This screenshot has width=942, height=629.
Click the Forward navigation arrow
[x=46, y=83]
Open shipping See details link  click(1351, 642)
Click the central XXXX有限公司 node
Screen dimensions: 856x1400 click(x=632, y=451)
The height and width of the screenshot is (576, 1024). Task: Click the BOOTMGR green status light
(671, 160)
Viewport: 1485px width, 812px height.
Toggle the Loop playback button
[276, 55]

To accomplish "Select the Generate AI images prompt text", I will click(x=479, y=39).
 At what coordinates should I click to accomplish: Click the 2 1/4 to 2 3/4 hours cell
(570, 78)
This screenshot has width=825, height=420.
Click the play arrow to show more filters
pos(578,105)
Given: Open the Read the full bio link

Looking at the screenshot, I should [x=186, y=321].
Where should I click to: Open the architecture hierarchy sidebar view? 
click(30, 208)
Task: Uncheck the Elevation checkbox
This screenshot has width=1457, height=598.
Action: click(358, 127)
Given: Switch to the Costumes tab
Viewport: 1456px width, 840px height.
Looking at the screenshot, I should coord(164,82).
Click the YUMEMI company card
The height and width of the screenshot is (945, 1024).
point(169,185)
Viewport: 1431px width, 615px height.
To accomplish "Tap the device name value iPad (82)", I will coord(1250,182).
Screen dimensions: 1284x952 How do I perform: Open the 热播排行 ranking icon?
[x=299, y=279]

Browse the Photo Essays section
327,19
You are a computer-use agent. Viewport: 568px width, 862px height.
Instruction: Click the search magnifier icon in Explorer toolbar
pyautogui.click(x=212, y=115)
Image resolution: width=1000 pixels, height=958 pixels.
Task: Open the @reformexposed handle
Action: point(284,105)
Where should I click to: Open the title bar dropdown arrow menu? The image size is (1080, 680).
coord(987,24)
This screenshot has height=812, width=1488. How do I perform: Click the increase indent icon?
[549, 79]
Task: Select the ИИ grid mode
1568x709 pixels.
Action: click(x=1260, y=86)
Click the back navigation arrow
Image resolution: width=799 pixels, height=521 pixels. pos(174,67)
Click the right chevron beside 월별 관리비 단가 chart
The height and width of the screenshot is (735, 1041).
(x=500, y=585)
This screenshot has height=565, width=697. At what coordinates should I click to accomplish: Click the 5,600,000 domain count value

◆ **Task prompt**
Please pick out every line in the listing above that contains the word "coordinates", and copy each one. Only lines that match its upper and lower case count.

◆ **Written reply**
 At what coordinates should I click to accomplish: Click the 2 1/4 to 2 3/4 hours cell
This screenshot has height=565, width=697. At what coordinates should I click to accomplish: Click the 5,600,000 domain count value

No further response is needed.